絵本『ねこはるすばん』でリアルな仕草にむねきゅん
名称:『ねこはるすばん』
著者:町田尚子
出版:ほるぷ出版
猫の飼い主が外出する。その間おとなしく待っているかと思いきや?猫は不思議な力を使って猫が闊歩する世界でおひとりさま時間を過ごします。
普通の猫ならできない人間の楽しみを満喫していきます。
擬人化された動きを動物がしているとその動物をよく知る人(猫を飼っている人など)は違和感を感じるかもしれませんが、この本では猫は実際にこんなことしているよね!という仕草もふんだんに描かれているのですんなり頭に入ってきます。
お気に入りのものに顔をす〜りす〜り擦り付けたり、細い穴を通る時の後ろ足の動きや、グルーミングしあっている時の猫の表情は秀逸です。
表紙のページと、最後のページの猫の表情の違いにご注目ください。ネタバレになるので詳細は申し上げられませんが、猫に対する愛おしさに私は胸を射抜かれました。
実は動物を題材にした感動する作品は悲しくなったり感情の揺れが激しくなってしまうので苦手なのですが、こちらの作品はほのぼのとしている中にユーモアが散りばめられているので、終始笑えます。
あとは耳がさくら型に切り込まれた猫もよく見ると出てきます。この猫にも意味が込められていると考えられます。
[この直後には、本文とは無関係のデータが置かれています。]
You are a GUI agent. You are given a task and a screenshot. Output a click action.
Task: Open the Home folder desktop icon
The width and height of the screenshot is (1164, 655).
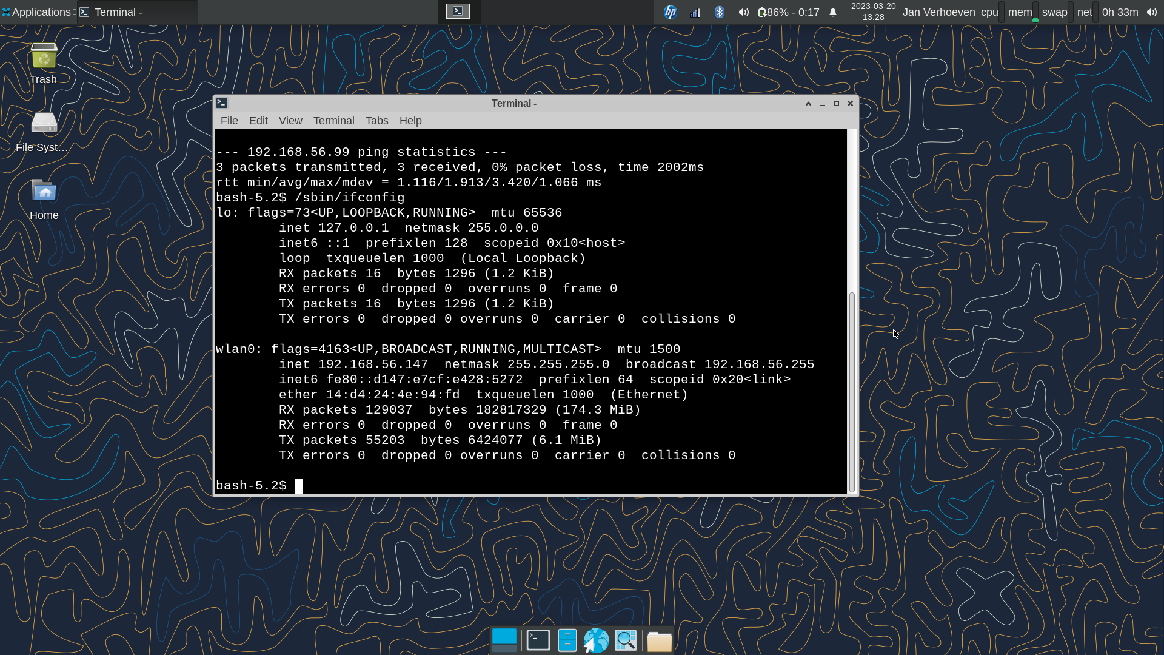point(44,192)
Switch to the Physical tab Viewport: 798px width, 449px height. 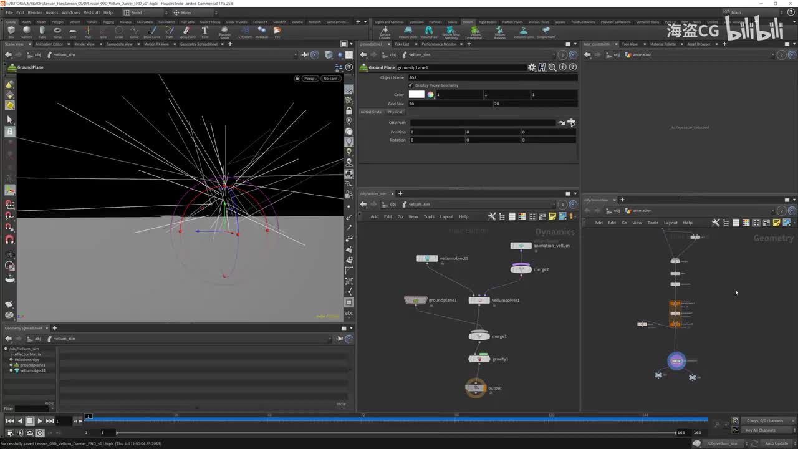pos(395,112)
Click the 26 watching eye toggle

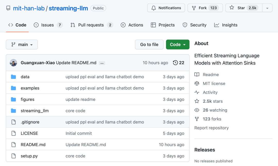pyautogui.click(x=197, y=110)
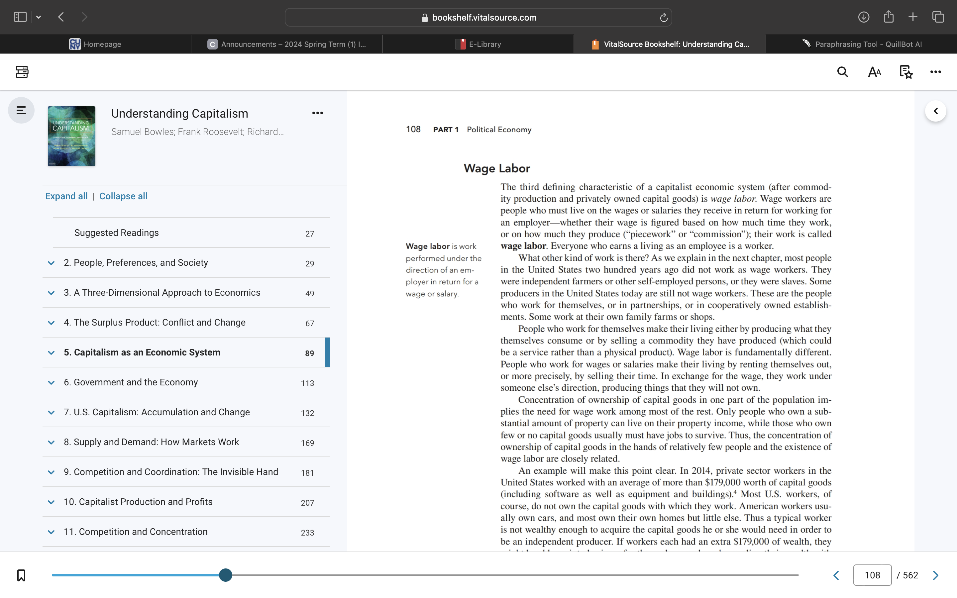Open the text size settings
This screenshot has width=957, height=598.
pos(874,72)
公益社団法人どうぶつ基金では動物愛護事業として「さくらねこ無料不妊手術事業」を行っています。飼い主のいない猫に対して捕獲(trap)し不妊手術(nuter)し元の場所に戻す(return)ことで個体数を繁殖を防止しつつ殺処分の減少に寄与しようという活動で、その目標として耳の先端がさくらのようにV字カットされています。
TNRに関しては様々な課題や意見があります(手術後に猫を放したら繁殖はしないため野良猫の数を抑制することにはつながる。しかし存命の間は地域の野生生物を捕食する可能性はあるなど)。
一つ一つの課題に関しては明確な答えを提示するのは難しいかと思いますが、お子様にはこの絵本をきっかけに猫の負担をできるだけ軽減しつつ、野良猫の数を抑えようとする活動が世の中にはあるということを調べるのもよいかもしれません。
詳しくはどうぶつ基金ウェブサイトをご覧ください(URL: https://www.doubutukikin.or.jp/activity/campaign/story/ )
絵は作者の意識したものしか描かれません。
私たちは作者の認知したフィルターを通じてその作品世界を味わうことになります。
まるで目の前に本物の猫がいるかのような気分にさえ陥ります。そして冷静に冷徹に静かに猫の行動を観察し、スケッチしている作者の温かい眼差しの気配がすべてのページに道いています。
読者である我々は飼い主が留守番中の猫の縦横無尽に楽しむ姿をこっそり観察します。
作者の視線を「借りて」いるような気持ちになる不思議な絵本です。
観察し、それを表出する能力があるなんて羨ましい。私もこのくらい正確かつユーモアたっぷりに世界を記述することができたらどんなにいいかと思いました。